1. Introduction
Polycystic Ovary Syndrome (PCOS) consists of symptoms occurring because of abnormally elevated androgen levels [
1]. Androgens are widely categorized as male sex hormones. However, when produced in smaller amounts play a vital role in the effective functioning of the female reproductive system. Most patients of PCOS are women of reproductive age experiencing weight gain, irregular menstrual cycles, excessive body hair, hair thinning or male-pattern balding, acne or oily skin, and at times infertility [
2]. The hormone imbalance can hinder ovarian follicle development, inhibiting a normal ovulation cycle. 8.2% to 22.5% of women in India, suffer from PCOS [
3]. This endocrinopathy can significantly impact the patient’s lifestyle, wherein the patient may face depression, anxiety, eating disorders, and sleep apnea. Further, metabolic syndromes can put them at risk of cardiovascular disorders, endometrial cancer, and diabetes mellitus [
4,
5].
The exact cause of PCOS is still unknown. However, researchers have discovered That cells become resistant to insulin, thereby increasing blood sugar levels. The external manifestation of insulin resistance is usually skin darkening around the neck and armpits [
6]. A sedentary, inactive lifestyle and an improper diet can also contribute to a woman getting PCOS.

================

Continue the introduction on polycystic ovary syndrome after its final sentence.

• **Dataset excerpts**
================

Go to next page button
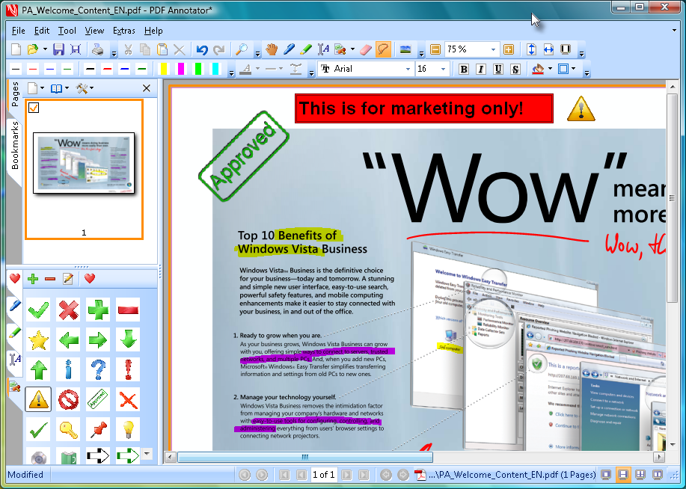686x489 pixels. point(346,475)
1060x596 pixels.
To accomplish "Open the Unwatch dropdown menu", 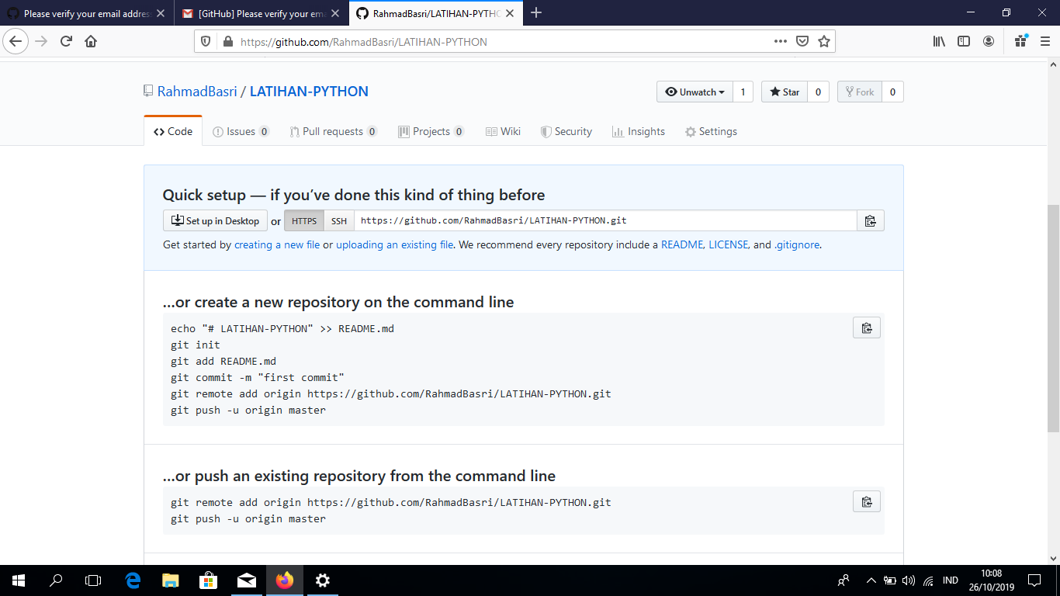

================

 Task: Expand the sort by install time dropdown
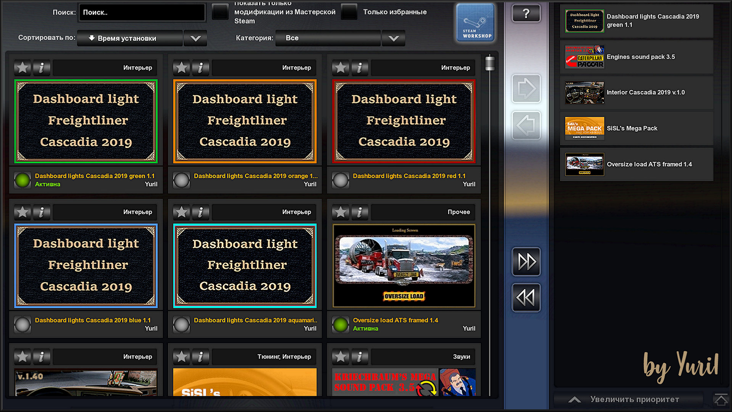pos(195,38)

================

• **Result of the exercise**
Artificial Intelligence (AI) is a vast domain characterized by a machine having the ability and intelligence to perceive, infer, process, synthesis, and forecast information without much human interference. AI has been deployed in various sectors, such as banking, finance, agriculture, education, business, engineering, sociology, forensics, and medicine [
7]. AI is extensively used for processing and providing insights to improve patient health outcomes [
8]. Machine learning and deep learning can efficiently process medical data such as bio-signal and medical images [
9] Another rapidly expanding branch of AI with extensive research is fuzzy systems. [
10,
11] Further, with efficient networks, researchers can scale their machine learning and deep learning architecture [
12,
13]. Automated diagnosis, patient-triaging, severity prediction, drug discovery, treatments such as computerized drug delivery, precision medicine, prognosis, and decision-making assistance are all possible today owing to the virtue of AI technology [
14,
15,
16,
17].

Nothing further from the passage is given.